> The request:
Print the material below verbatim, every line in its original order and with nothing changed.

> Record list:

>>>>

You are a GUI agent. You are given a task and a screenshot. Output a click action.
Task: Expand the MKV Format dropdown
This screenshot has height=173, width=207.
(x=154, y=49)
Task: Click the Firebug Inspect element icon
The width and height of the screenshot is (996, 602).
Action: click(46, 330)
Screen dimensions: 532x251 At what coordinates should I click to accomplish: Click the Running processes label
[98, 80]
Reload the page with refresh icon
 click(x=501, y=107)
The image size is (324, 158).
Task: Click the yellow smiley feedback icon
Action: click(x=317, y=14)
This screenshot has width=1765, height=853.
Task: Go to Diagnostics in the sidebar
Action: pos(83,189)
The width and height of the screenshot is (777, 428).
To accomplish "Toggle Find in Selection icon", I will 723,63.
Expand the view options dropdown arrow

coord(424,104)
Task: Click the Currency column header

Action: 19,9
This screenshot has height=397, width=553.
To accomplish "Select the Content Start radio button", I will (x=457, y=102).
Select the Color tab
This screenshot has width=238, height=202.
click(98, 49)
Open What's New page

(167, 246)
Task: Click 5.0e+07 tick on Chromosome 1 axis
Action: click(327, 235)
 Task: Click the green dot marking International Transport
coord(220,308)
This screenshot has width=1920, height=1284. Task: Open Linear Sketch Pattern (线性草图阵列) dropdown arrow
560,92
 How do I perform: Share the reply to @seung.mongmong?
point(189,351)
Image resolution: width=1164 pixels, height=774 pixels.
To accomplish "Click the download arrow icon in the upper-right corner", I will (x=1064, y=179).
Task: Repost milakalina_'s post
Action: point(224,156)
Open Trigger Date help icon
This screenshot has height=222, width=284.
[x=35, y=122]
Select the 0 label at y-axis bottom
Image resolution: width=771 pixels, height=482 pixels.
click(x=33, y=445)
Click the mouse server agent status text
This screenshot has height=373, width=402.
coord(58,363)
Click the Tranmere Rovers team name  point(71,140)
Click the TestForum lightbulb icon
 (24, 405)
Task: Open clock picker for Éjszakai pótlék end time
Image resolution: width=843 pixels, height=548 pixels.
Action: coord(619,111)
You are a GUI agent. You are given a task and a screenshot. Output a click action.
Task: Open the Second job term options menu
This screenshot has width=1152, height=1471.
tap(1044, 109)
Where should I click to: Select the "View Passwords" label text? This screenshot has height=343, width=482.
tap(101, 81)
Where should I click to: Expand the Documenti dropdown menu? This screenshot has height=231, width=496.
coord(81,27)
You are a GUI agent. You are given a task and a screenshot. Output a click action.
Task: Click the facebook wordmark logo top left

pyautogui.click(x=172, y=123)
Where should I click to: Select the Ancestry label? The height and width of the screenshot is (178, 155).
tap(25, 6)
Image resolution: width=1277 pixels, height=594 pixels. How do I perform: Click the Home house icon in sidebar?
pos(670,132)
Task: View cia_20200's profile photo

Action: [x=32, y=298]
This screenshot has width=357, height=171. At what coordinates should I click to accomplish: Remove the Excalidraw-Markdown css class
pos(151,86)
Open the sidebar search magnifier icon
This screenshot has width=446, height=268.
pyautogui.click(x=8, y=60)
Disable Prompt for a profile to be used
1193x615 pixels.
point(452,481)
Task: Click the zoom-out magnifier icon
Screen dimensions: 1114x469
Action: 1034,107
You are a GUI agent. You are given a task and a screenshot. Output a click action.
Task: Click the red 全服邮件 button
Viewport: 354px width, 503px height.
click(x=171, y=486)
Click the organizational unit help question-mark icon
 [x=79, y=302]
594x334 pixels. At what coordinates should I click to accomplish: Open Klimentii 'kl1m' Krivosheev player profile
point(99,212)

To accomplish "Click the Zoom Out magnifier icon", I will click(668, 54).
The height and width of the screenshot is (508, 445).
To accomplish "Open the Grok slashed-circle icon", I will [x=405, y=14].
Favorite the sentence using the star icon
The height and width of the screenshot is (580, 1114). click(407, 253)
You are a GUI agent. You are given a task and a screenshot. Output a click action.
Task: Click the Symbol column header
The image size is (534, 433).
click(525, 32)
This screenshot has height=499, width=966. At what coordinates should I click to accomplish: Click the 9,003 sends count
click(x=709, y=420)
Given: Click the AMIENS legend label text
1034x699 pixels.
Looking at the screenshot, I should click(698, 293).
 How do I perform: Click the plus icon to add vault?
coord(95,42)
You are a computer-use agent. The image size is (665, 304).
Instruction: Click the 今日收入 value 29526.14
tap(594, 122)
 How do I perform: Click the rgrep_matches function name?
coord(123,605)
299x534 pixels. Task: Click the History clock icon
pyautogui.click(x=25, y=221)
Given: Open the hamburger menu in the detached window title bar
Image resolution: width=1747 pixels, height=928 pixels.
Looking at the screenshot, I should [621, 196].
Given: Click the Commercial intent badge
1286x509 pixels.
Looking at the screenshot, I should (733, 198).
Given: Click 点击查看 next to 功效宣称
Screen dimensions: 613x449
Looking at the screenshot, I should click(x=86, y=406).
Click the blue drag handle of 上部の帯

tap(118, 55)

<<<<

> Solved problem:
You are a GUI agent. You are given a task and a screenshot. Output a click action.
Task: Expand the MKV Format dropdown
This screenshot has height=173, width=207.
(x=154, y=49)
Task: Click the Firebug Inspect element icon
The width and height of the screenshot is (996, 602).
Action: click(46, 330)
Screen dimensions: 532x251 At what coordinates should I click to accomplish: Click the Running processes label
[98, 80]
Reload the page with refresh icon
 click(x=501, y=107)
The image size is (324, 158).
Task: Click the yellow smiley feedback icon
Action: click(x=317, y=14)
This screenshot has width=1765, height=853.
Task: Go to Diagnostics in the sidebar
Action: pos(83,189)
The width and height of the screenshot is (777, 428).
To accomplish "Toggle Find in Selection icon", I will 723,63.
Expand the view options dropdown arrow

coord(424,104)
Task: Click the Currency column header

Action: 19,9
This screenshot has height=397, width=553.
To accomplish "Select the Content Start radio button", I will (x=457, y=102).
Select the Color tab
This screenshot has width=238, height=202.
click(98, 49)
Open What's New page

(167, 246)
Task: Click 5.0e+07 tick on Chromosome 1 axis
Action: click(327, 235)
 Task: Click the green dot marking International Transport
coord(220,308)
This screenshot has width=1920, height=1284. Task: Open Linear Sketch Pattern (线性草图阵列) dropdown arrow
560,92
 How do I perform: Share the reply to @seung.mongmong?
point(189,351)
Image resolution: width=1164 pixels, height=774 pixels.
To accomplish "Click the download arrow icon in the upper-right corner", I will (x=1064, y=179).
Task: Repost milakalina_'s post
Action: point(224,156)
Open Trigger Date help icon
This screenshot has height=222, width=284.
[x=35, y=122]
Select the 0 label at y-axis bottom
Image resolution: width=771 pixels, height=482 pixels.
click(x=33, y=445)
Click the mouse server agent status text
This screenshot has height=373, width=402.
coord(58,363)
Click the Tranmere Rovers team name  point(71,140)
Click the TestForum lightbulb icon
 (24, 405)
Task: Open clock picker for Éjszakai pótlék end time
Image resolution: width=843 pixels, height=548 pixels.
Action: coord(619,111)
You are a GUI agent. You are given a task and a screenshot. Output a click action.
Task: Open the Second job term options menu
This screenshot has width=1152, height=1471.
tap(1044, 109)
Where should I click to: Select the "View Passwords" label text? This screenshot has height=343, width=482.
tap(101, 81)
Where should I click to: Expand the Documenti dropdown menu? This screenshot has height=231, width=496.
coord(81,27)
You are a GUI agent. You are given a task and a screenshot. Output a click action.
Task: Click the facebook wordmark logo top left

pyautogui.click(x=172, y=123)
Where should I click to: Select the Ancestry label? The height and width of the screenshot is (178, 155).
tap(25, 6)
Image resolution: width=1277 pixels, height=594 pixels. How do I perform: Click the Home house icon in sidebar?
pos(670,132)
Task: View cia_20200's profile photo

Action: [x=32, y=298]
This screenshot has width=357, height=171. At what coordinates should I click to accomplish: Remove the Excalidraw-Markdown css class
pos(151,86)
Open the sidebar search magnifier icon
This screenshot has width=446, height=268.
pyautogui.click(x=8, y=60)
Disable Prompt for a profile to be used
1193x615 pixels.
point(452,481)
Task: Click the zoom-out magnifier icon
Screen dimensions: 1114x469
Action: 1034,107
You are a GUI agent. You are given a task and a screenshot. Output a click action.
Task: Click the red 全服邮件 button
Viewport: 354px width, 503px height.
click(x=171, y=486)
Click the organizational unit help question-mark icon
 [x=79, y=302]
594x334 pixels. At what coordinates should I click to accomplish: Open Klimentii 'kl1m' Krivosheev player profile
point(99,212)

To accomplish "Click the Zoom Out magnifier icon", I will click(668, 54).
The height and width of the screenshot is (508, 445).
To accomplish "Open the Grok slashed-circle icon", I will [x=405, y=14].
Favorite the sentence using the star icon
The height and width of the screenshot is (580, 1114). click(407, 253)
You are a GUI agent. You are given a task and a screenshot. Output a click action.
Task: Click the Symbol column header
The image size is (534, 433).
click(525, 32)
This screenshot has height=499, width=966. At what coordinates should I click to accomplish: Click the 9,003 sends count
click(x=709, y=420)
Given: Click the AMIENS legend label text
1034x699 pixels.
Looking at the screenshot, I should click(698, 293).
 How do I perform: Click the plus icon to add vault?
coord(95,42)
You are a computer-use agent. The image size is (665, 304).
Instruction: Click the 今日收入 value 29526.14
tap(594, 122)
 How do I perform: Click the rgrep_matches function name?
coord(123,605)
299x534 pixels. Task: Click the History clock icon
pyautogui.click(x=25, y=221)
Given: Open the hamburger menu in the detached window title bar
Image resolution: width=1747 pixels, height=928 pixels.
Looking at the screenshot, I should [621, 196].
Given: Click the Commercial intent badge
1286x509 pixels.
Looking at the screenshot, I should (733, 198).
Given: Click 点击查看 next to 功效宣称
Screen dimensions: 613x449
Looking at the screenshot, I should click(x=86, y=406).
Click the blue drag handle of 上部の帯

tap(118, 55)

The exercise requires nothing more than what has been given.